Llama 3.1 8B: Available on Hugging Face
Llama 3.3 70B: Available on Hugging Face

These models build on our earlier work with Llama-3-8B, where we demonstrated the effectiveness of training an SAE on the LMSYS-Chat-1M dataset [2]. Our SAEs are designed to decompose complex neural activations into interpretable features, making it possible to understand and steer model behavior at a granular level.

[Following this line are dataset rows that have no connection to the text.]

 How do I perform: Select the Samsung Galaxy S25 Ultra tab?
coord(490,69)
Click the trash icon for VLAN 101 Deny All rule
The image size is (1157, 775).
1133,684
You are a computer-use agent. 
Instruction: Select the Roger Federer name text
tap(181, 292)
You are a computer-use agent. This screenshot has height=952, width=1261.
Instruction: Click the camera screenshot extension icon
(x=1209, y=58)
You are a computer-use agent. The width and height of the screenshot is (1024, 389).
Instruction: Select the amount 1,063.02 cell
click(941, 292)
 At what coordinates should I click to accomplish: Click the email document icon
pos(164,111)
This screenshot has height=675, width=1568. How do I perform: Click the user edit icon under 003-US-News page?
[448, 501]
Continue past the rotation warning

Key Features and Implementation Details

Interpretable Features: The SAEs break down the internal representations of LLMs into meaningful components. This allows researchers and developers to identify specific patterns and behaviors the model has learned.
Programmatic Control: By steering these features, you can control the model's output in a more precise manner. For example, you can instruct the model to "talk like a pirate" or exhibit "melancholy" across various prompts.
Evaluation Metrics:
- Sparsity: Measures how many neurons are active for a given input.
- Fidelity: Ensures that the SAE's interpretation aligns with the original LLM's behavior.
- Feature Quality: Assessed through an LLM-as-a-judge scoring system, testing the model’s ability to exhibit specific "steered" behaviors across diverse prompts.

Model Implementation

Parameterization Strategy: Our starting point was the Anthropic April update [3], which provided insights into effective parameter settings for transformer circuits.
Training Data: We used the LMSYS-Chat-1M dataset, a large-scale real-world conversation dataset that captures a wide range of interactions and contexts.

Why It Matters

For practitioners, these SAEs offer several benefits:

Enhanced Interpretability: Gain deeper insights into how your models make decisions.
Fine-grained Control: Implement specific behaviors or styles in model outputs.
Research Opportunities: Explore new avenues for understanding and improving LLMs.

How to Use

To get started with these SAEs, you can:

Download the Models from Hugging Face.
Integrate with Ember’s API/SDK for seamless interpretability and steering capabilities.
Explore Documentation for detailed implementation notes and examples.

Conclusion

The release of these open-source SAEs marks a significant step forward in the field of model interpretability and control. By providing researchers and developers with powerful tools to understand and steer LLMs, we aim to foster innovation and responsible AI development.